Ainda que, no nível mais denso, um corpo físico seja necessário
como suporte para um continuum de consciência, ele não cria a
consciência. A consciência preexistia. Nosso corpo físico muda de
momento a momento e constitui um continuum individual, o continuum
físico desta vida. Mas o continuum físico em uma vida passada ou
futura seria um continuum diferente, no final, pois o corpo de uma
vida não se transforma num corpo de outra vida.
Berzin (em
https://studybuddhism.com/en/advanced-studies/lam-rim/impermanence-death/how-mental-continuums-perpetuate-themselves):
“Nós estabelecemos que um continuum mental individual só pode
surgir de algo em sua própria categoria de fenômeno.

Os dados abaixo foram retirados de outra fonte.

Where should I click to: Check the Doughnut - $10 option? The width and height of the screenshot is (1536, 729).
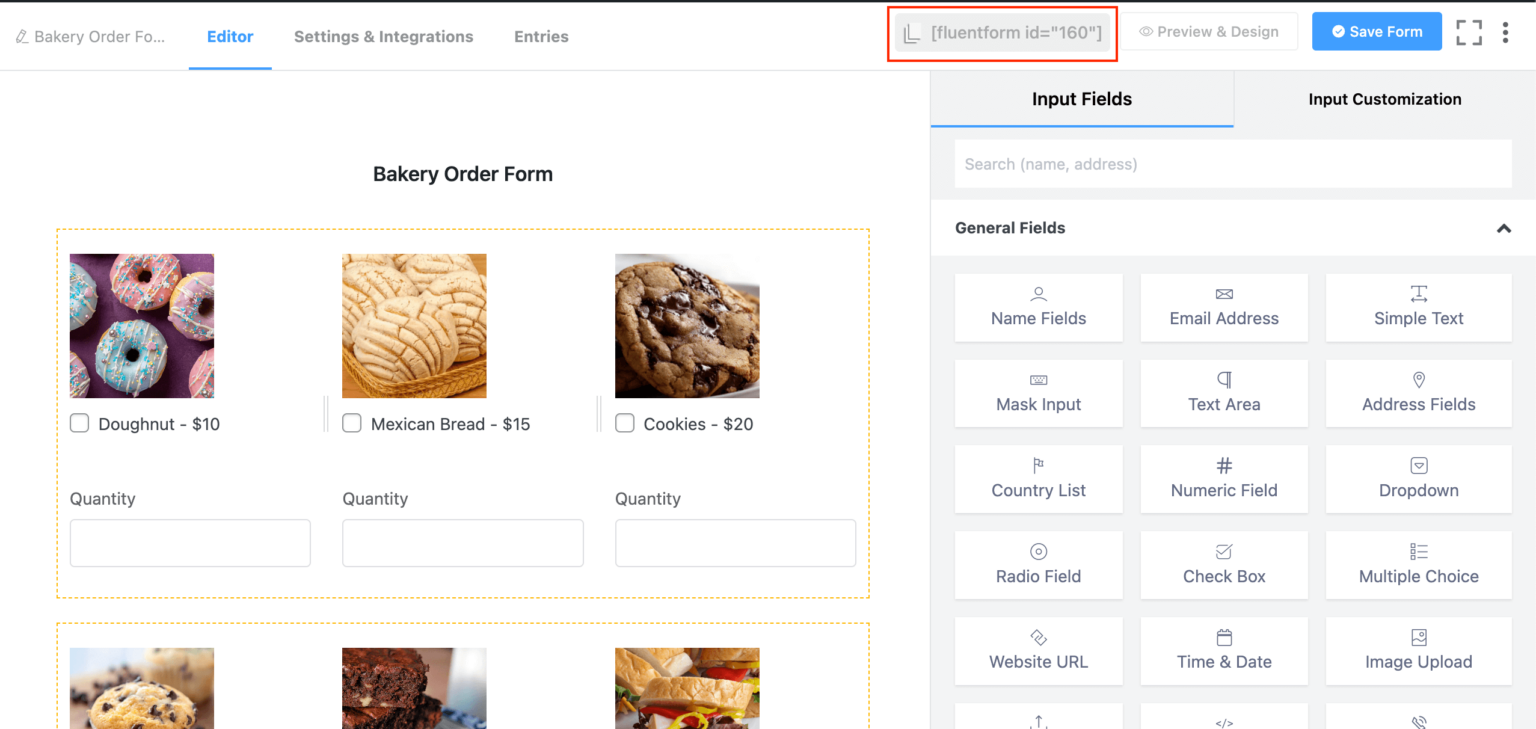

Embora um
continuum mental requeira um continuum físico de um corpo como
suporte, o continuum físico de um corpo é apenas uma condição
para um continuum mental - embora seja uma condição necessária.

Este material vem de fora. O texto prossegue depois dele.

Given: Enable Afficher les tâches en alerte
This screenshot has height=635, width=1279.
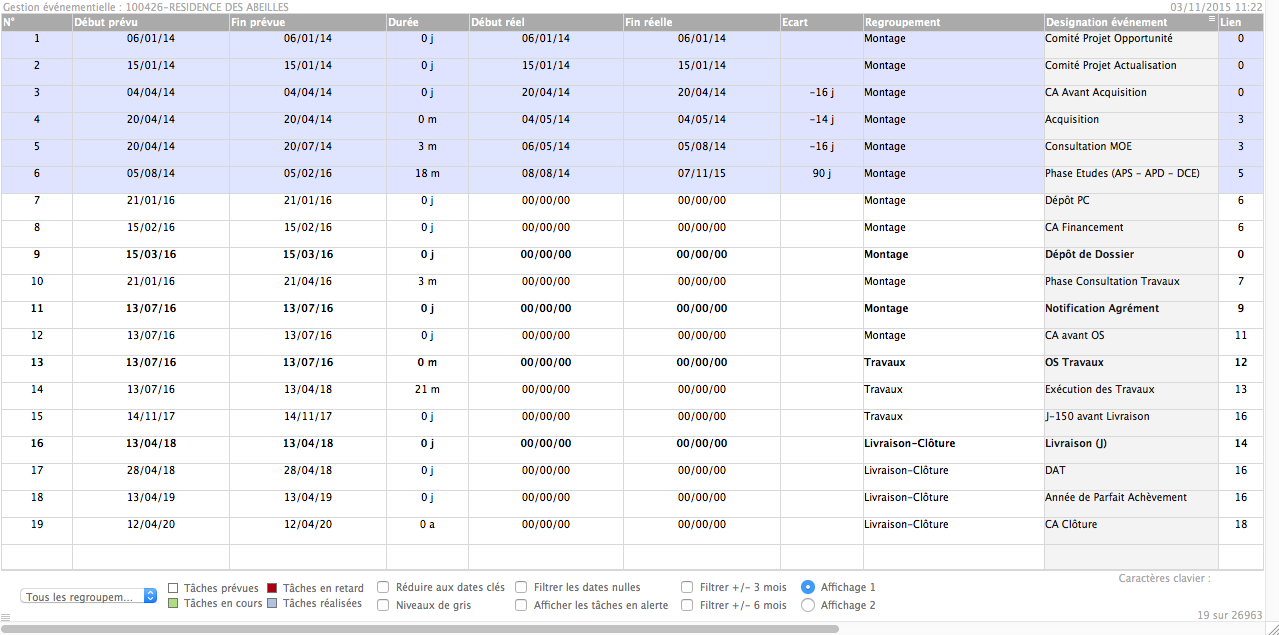Looking at the screenshot, I should click(521, 605).
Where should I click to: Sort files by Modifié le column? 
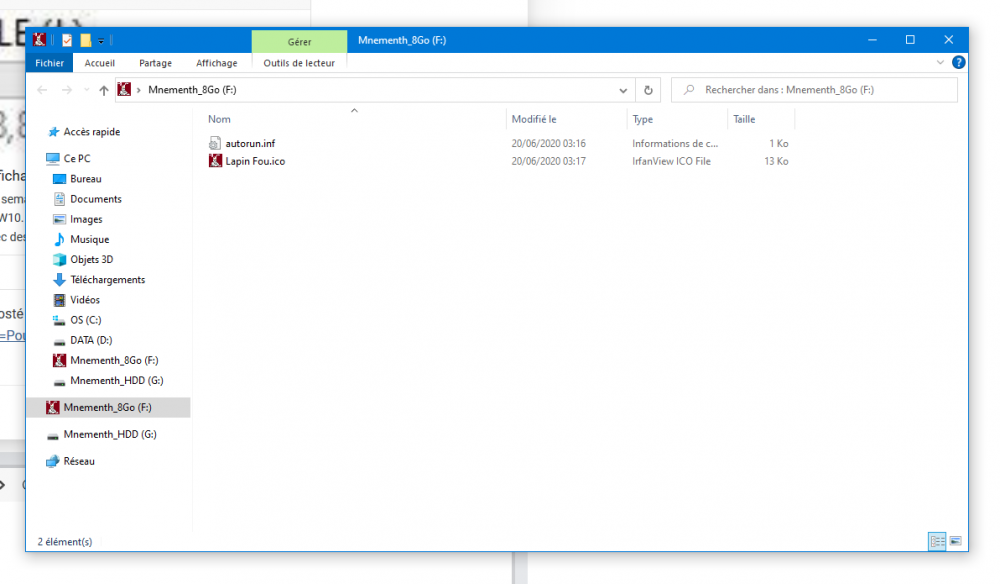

Não é a causa imediatamente anterior que se transforma em um
continuum mental. Também estabelecemos que um continuum mental
individual não pode vir do continuum mental individual de outra
pessoa. Deve vir de si e continuar de si mesmo. (…) não pode haver
um começo absoluto ou um fim absoluto para um continuum mental.

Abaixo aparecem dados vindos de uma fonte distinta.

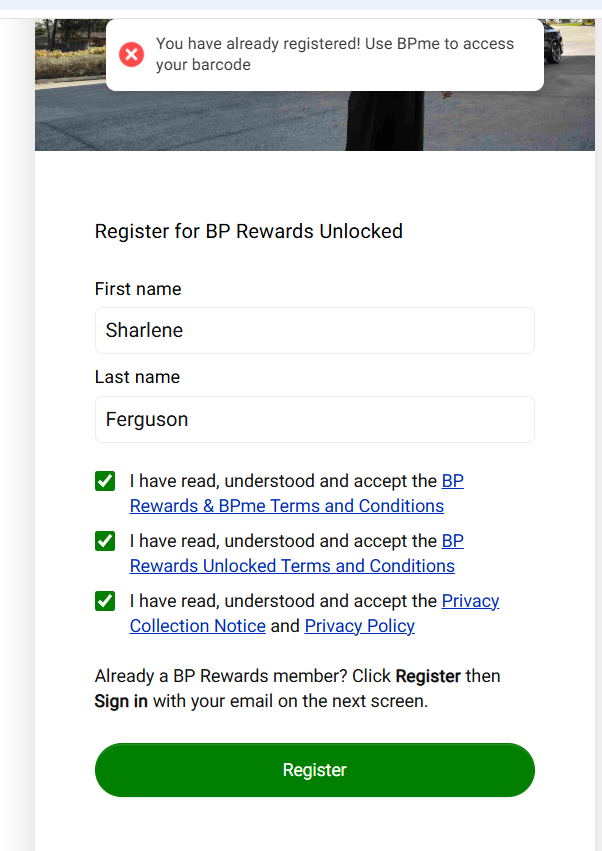602x851 pixels.
Task: Click the First name input field
Action: [x=314, y=330]
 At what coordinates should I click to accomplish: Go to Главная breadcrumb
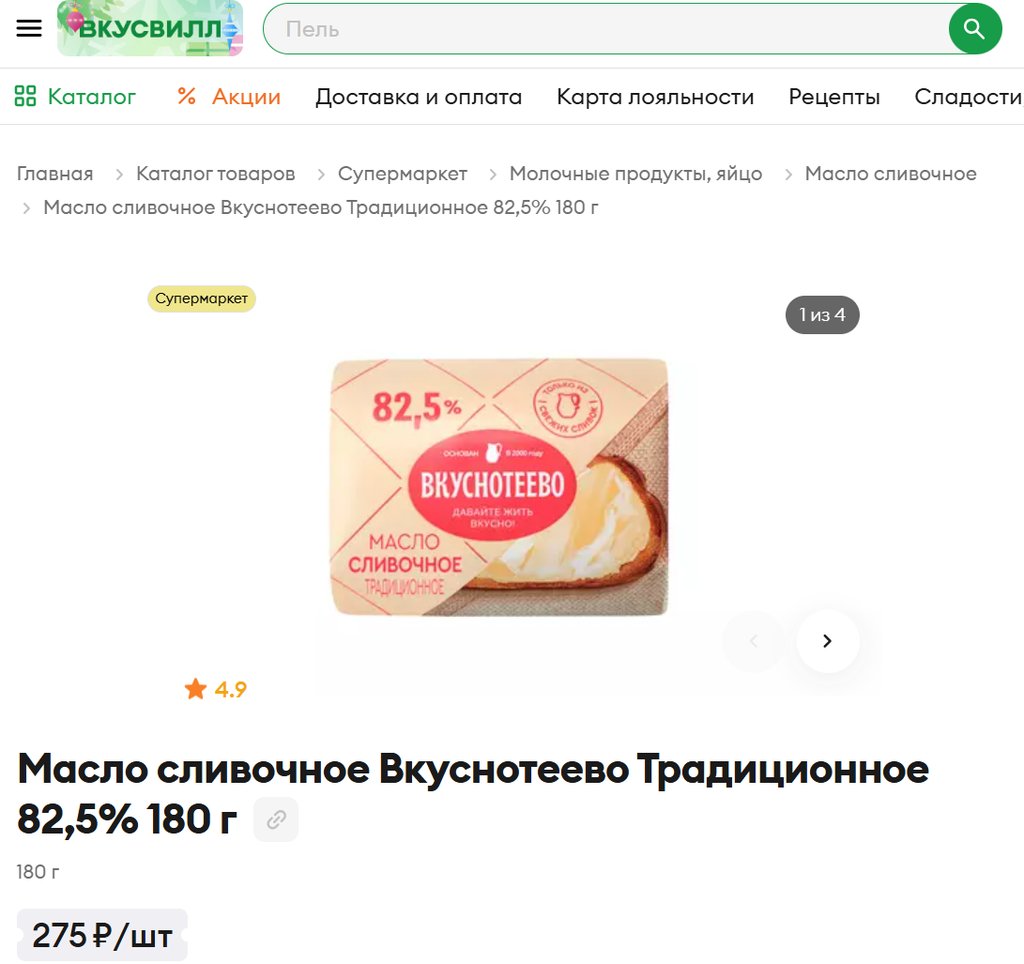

Assim como a ciência afirma que matéria e energia não podem ser
criadas nem destruídas, apenas transformadas, o budismo afirma que a
atividade mental individual também não pode ser criada nem
destruída, apenas transformada. (…) o funcionamento de um corpo
particular pode apoiar um continuum mental por um certo período de
tempo. Quando um corpo em particular para de funcionar e não pode
mais apoiar um continuum mental em particular, o budismo explica que
esse continuum mental continua com uma base física diferente -
primeiro um corpo sutil e depois outro corpo denso.”
Fica claro o que é
um continuum mental e como pode ter consciência pura, diferente do
“eu” psicológico ao qual estamos acostumados. Esse eu
psicológico existe de modo relativo e apenas pelo espaço de uma
vida, pois depende de um corpo para que se complete. Na verdade, para
a formação do eu psicológico concorrem tanto as atividades
corporais, incluindo as conexões neurais desde a geração, quanto
as tendências cármicas que são armazenadas na consciência pura, e
que se manifestam quando as condições ideais surgem.